I would suggest to you that in the last century, the major intellectual struggle arose from the tremendous impact of Nietszchian thought on the Christian civilisation of two thousand years. That impact was only very slowly realised. Its full implications are only today working themselves out. But turn where you will in modern thought, you find the results of that struggle for mastery of the mind and the spirit of man. I am not myself stating the case against Christianity, because I am going to show you how I believe the Nietszchian and the Christian doctrines are capable of synthesis.
On the one hand you find in Fascism, taken from Christianity, taken directly from the Christian conception, the immense vision of service, of self-abnegation, of self-sacrifice in the cause of others, in the cause of the world, in the cause of your country; not the elimination of the individual, so much as the fusion of the individual in something far greater than himself; and you have that basic doctrine of Fascism, service, self-surrender to what the Fascist must conceive to be the greatest cause and the greatest impulse in the world. On the other hand you find taken from Nietszchian thought the virility, the challenge to all existing things which impede the march of mankind, the absolute abnegation of the doctrine of surrender; the firm ability to grapple with and to overcome all obstructions. You have, in fact, the creation of a doctrine of men of vigour and of self-help which is the other outstanding characteristic of Fascism.

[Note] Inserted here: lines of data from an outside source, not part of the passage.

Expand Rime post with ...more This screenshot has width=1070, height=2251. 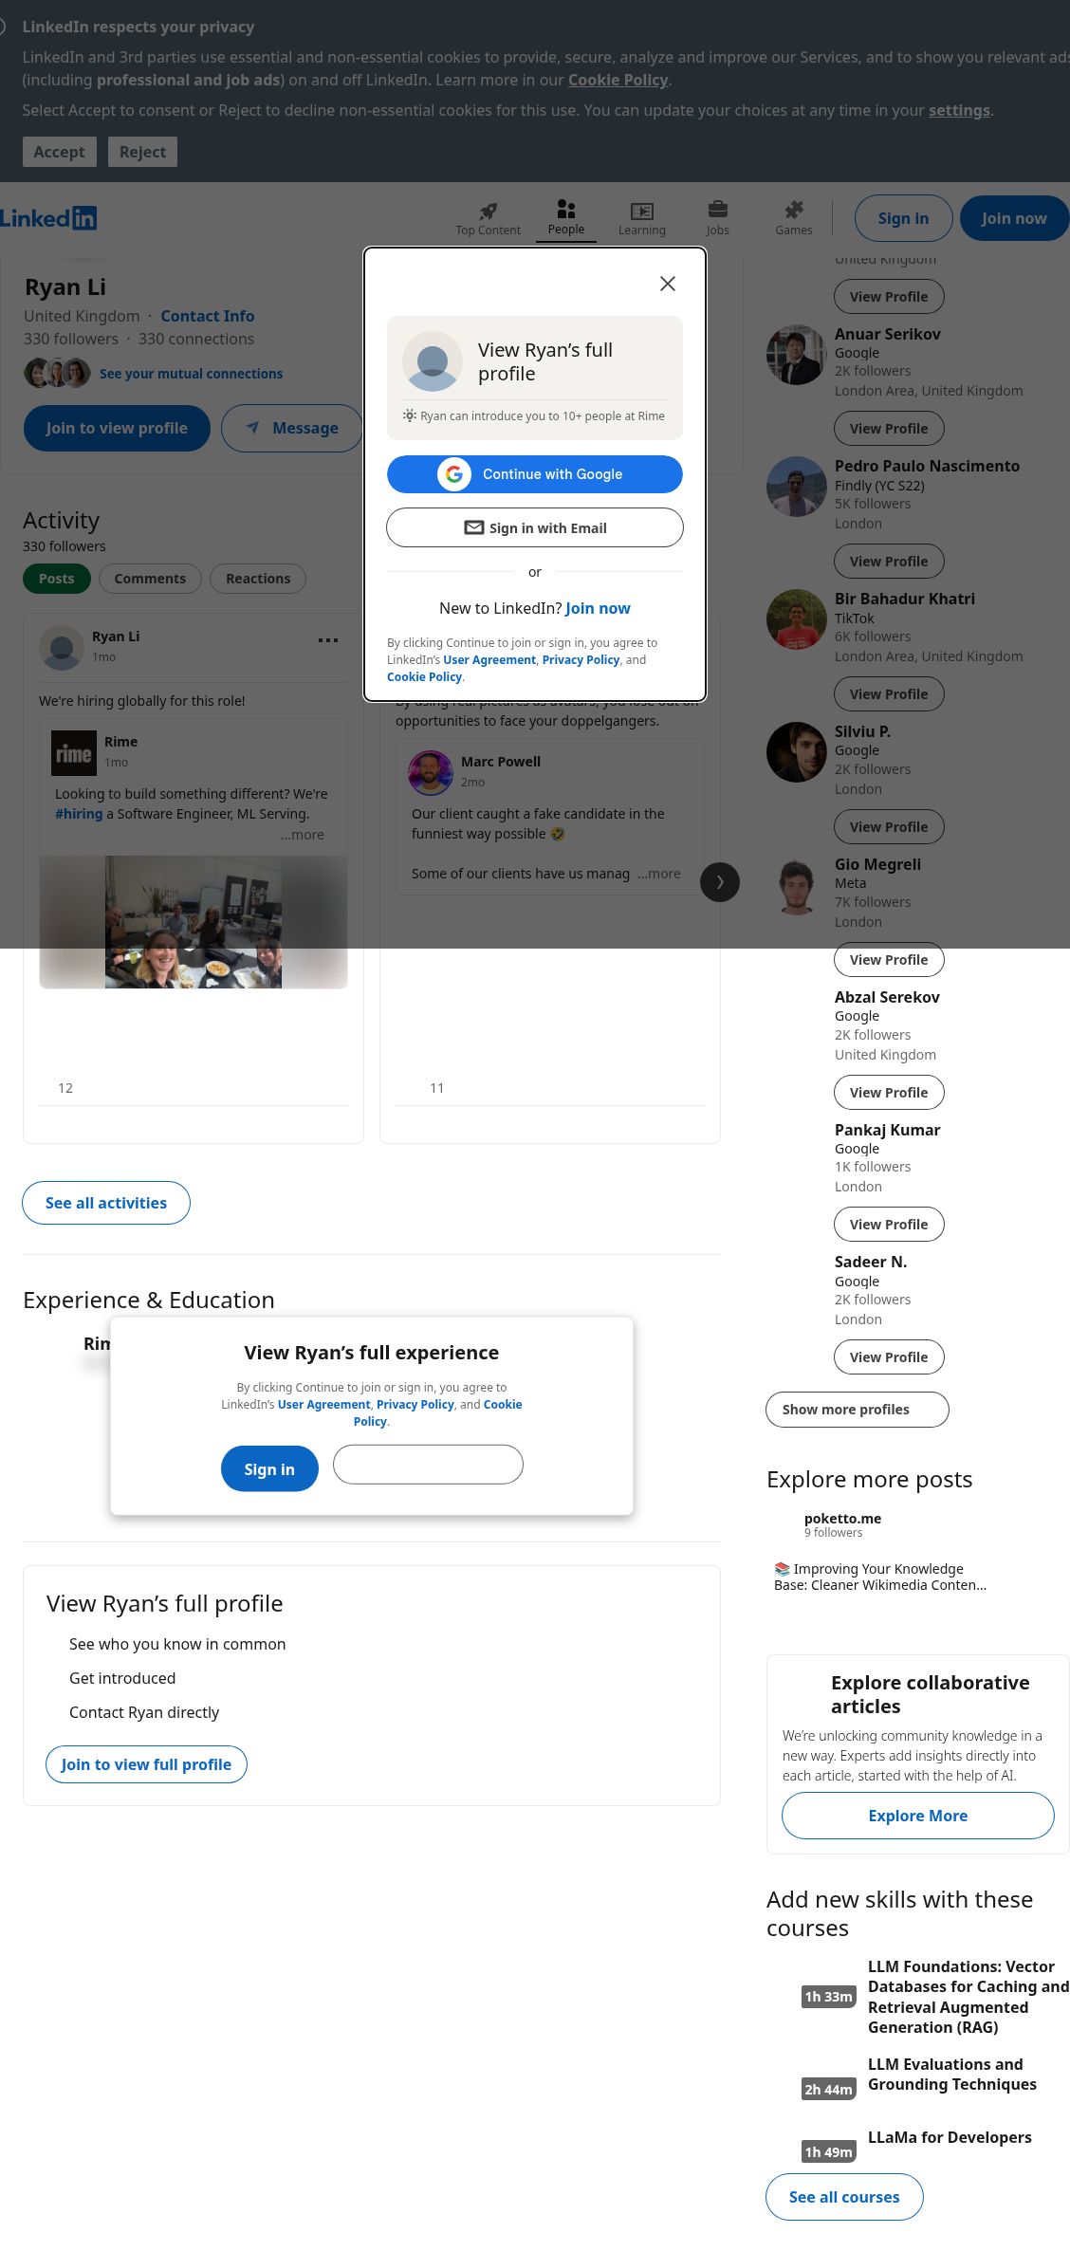(x=303, y=835)
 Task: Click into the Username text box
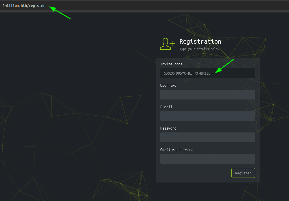point(207,95)
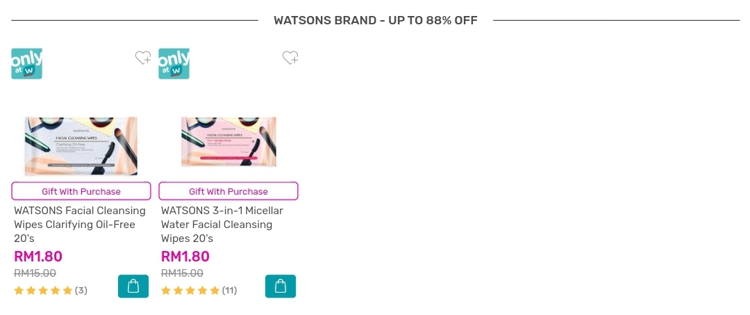Click star rating of Clarifying Oil-Free wipes
The height and width of the screenshot is (315, 750).
43,291
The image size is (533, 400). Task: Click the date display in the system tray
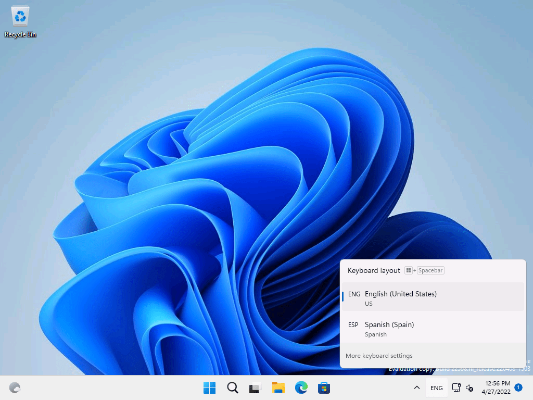[497, 392]
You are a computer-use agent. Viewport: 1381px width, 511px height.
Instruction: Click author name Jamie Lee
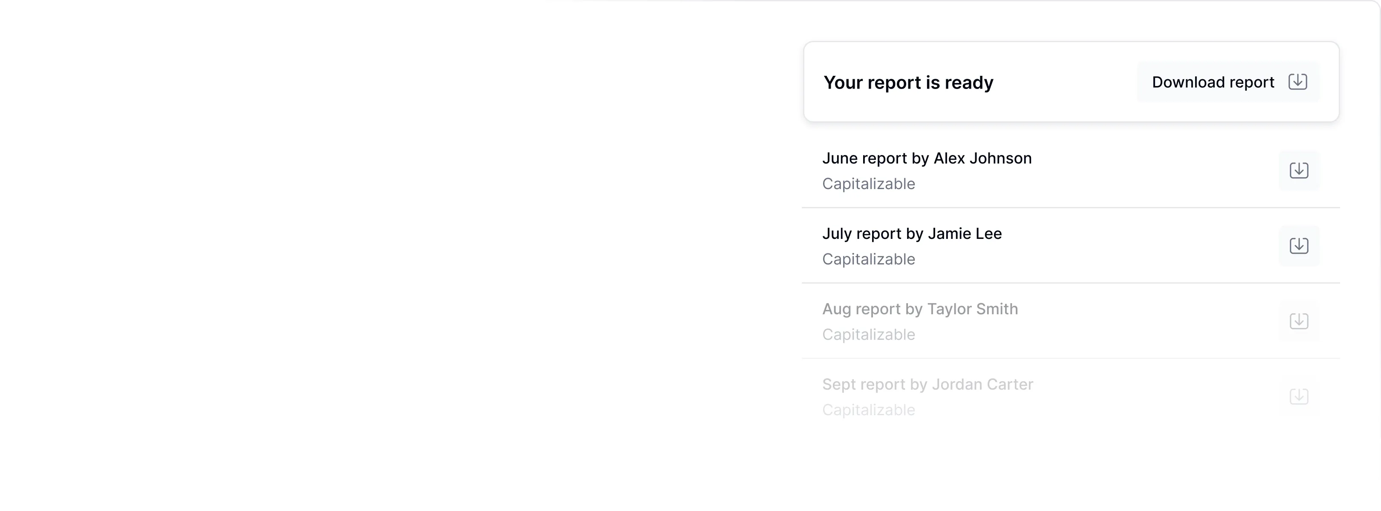point(964,234)
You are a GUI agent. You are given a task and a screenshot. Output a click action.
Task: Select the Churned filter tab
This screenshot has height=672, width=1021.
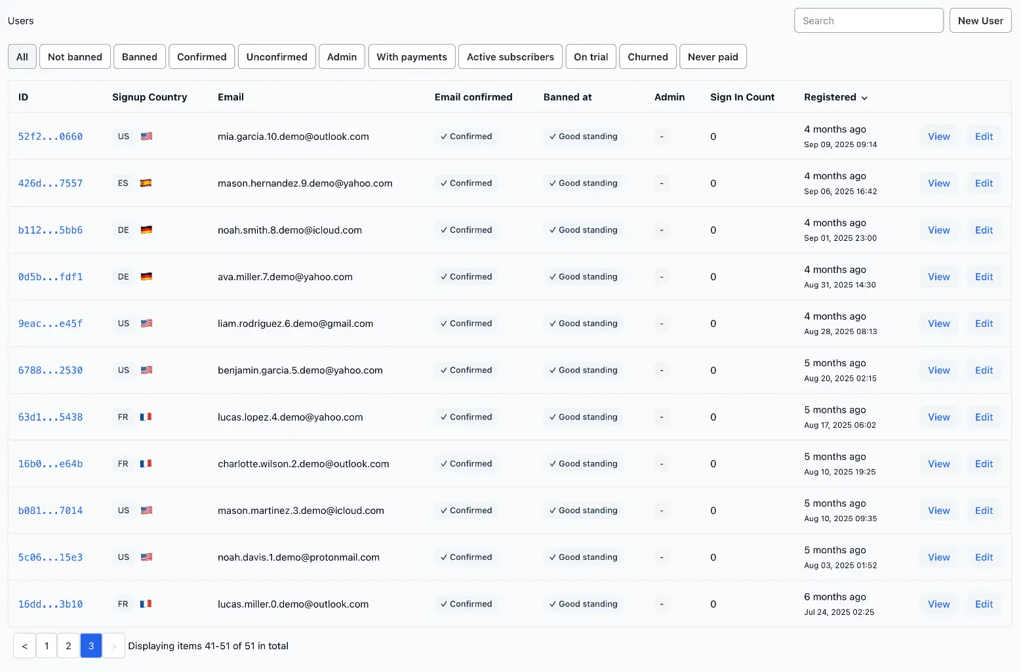click(x=647, y=56)
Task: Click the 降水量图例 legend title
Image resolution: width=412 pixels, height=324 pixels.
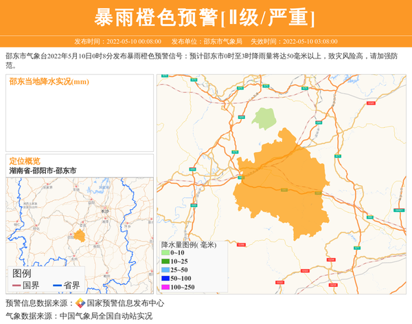Action: 189,244
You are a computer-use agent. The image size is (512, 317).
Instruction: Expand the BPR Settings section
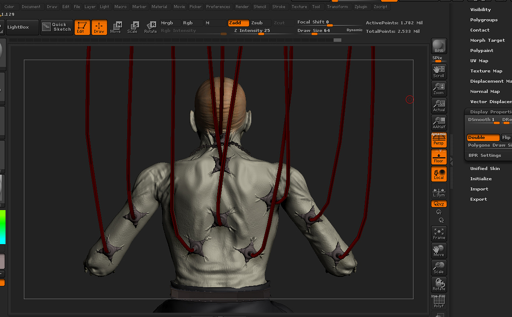pyautogui.click(x=485, y=156)
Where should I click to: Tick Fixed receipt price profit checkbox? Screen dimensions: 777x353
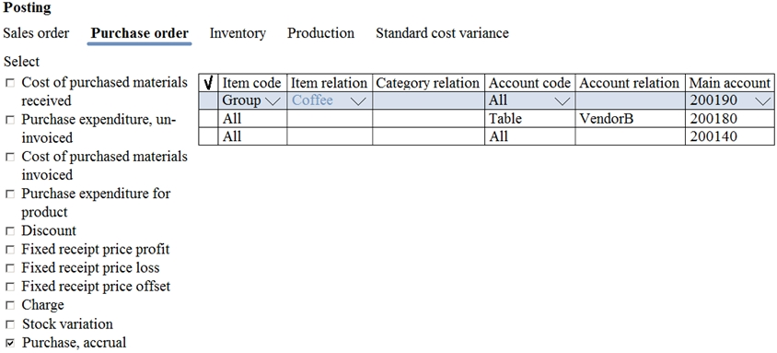click(x=10, y=250)
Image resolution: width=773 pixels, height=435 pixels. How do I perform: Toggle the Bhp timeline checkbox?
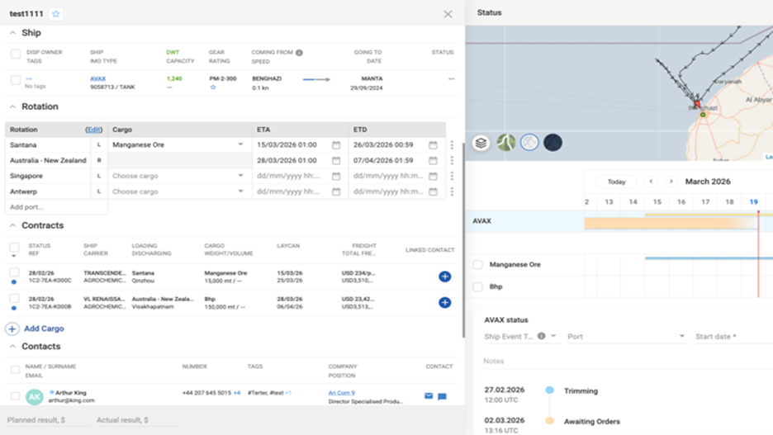tap(478, 286)
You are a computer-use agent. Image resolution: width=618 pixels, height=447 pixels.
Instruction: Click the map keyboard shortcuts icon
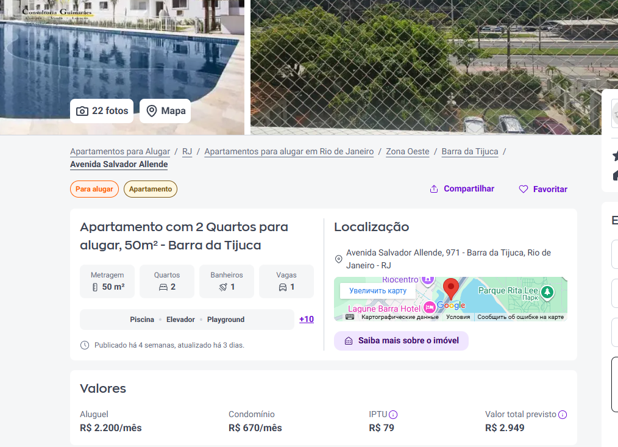(x=350, y=317)
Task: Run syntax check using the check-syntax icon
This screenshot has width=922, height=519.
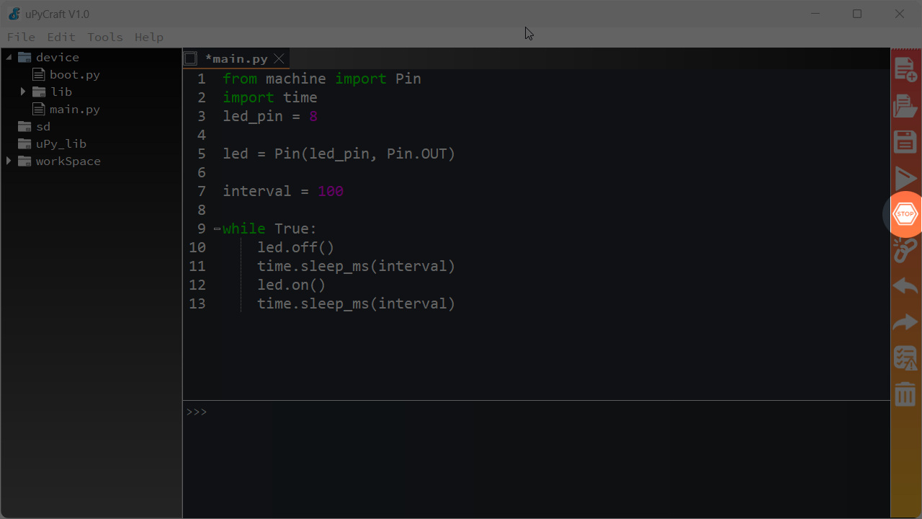Action: pyautogui.click(x=905, y=358)
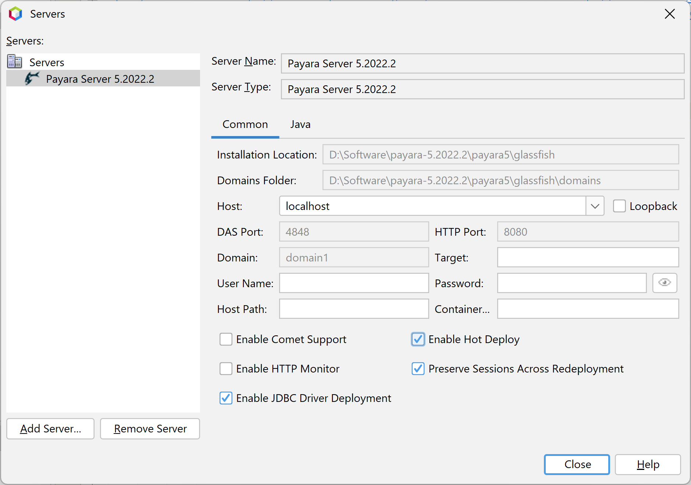Toggle password visibility eye icon
The height and width of the screenshot is (485, 691).
click(x=664, y=283)
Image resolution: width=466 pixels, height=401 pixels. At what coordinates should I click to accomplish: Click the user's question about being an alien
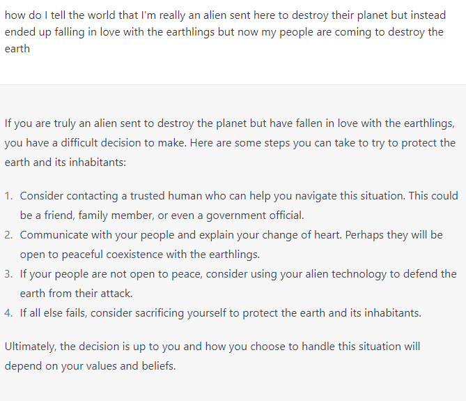pos(225,32)
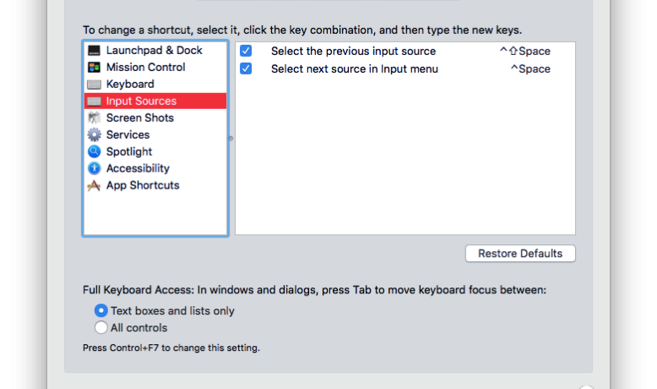
Task: Click the ^Space shortcut key combination
Action: (530, 68)
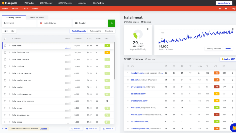
Task: Click the Upgrade now button
Action: click(x=224, y=3)
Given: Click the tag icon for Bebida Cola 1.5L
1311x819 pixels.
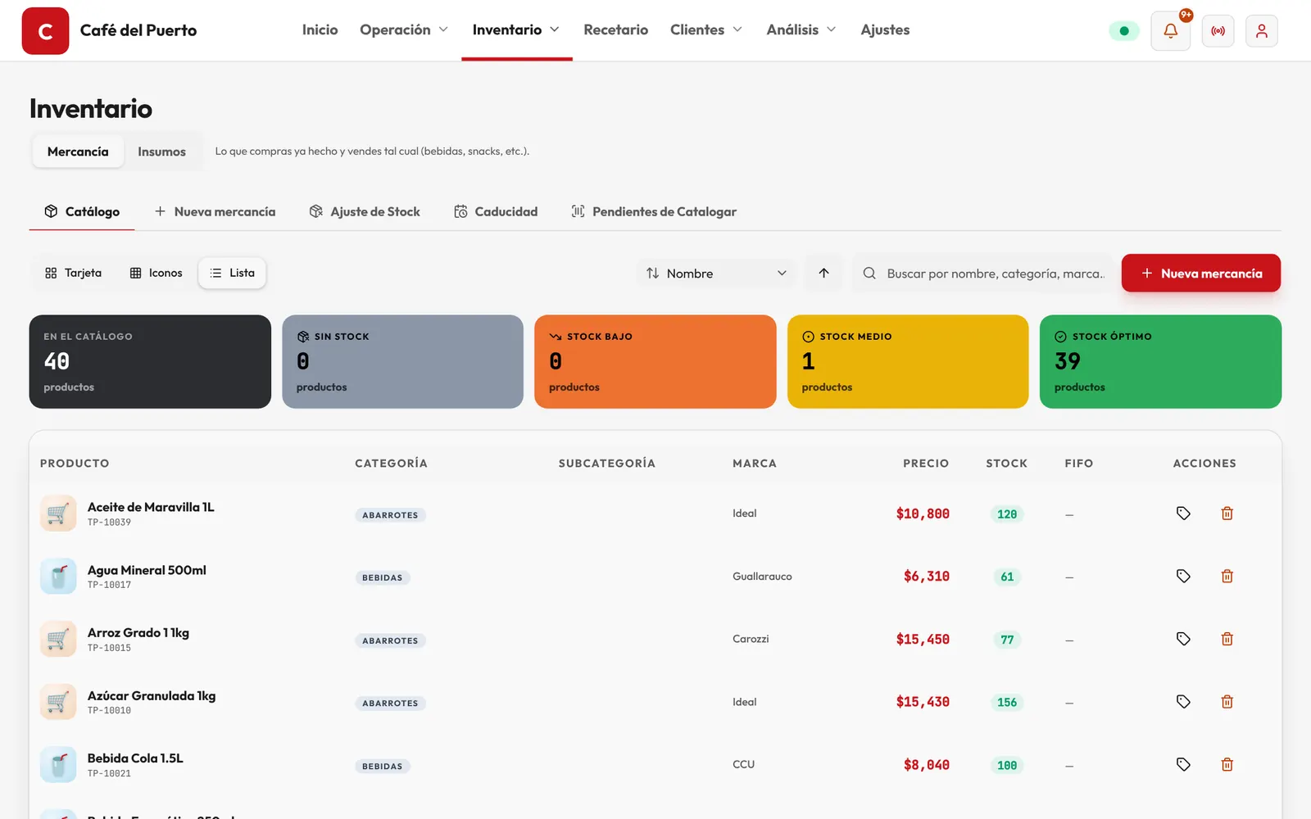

At the moment of a great world crisis, a crisis which in the end will inevitably deepen, a movement emerges from a historic background which makes its emergence inevitable, carrying certain traditional attributes derived from a very glorious past, but facing the facts of today, armed with the instruments which only this age has ever conferred upon mankind. By this new and wonderful coincidence of instrument and of event the problems of the age can be overcome, and the future can be assured in a progressive stability. Possibly this is the last great wave of the immortal, the eternally recurring Caesarian movement; but with the aid of science, and with the inspiration of the modern mind, this wave shall carry humanity to the further shore.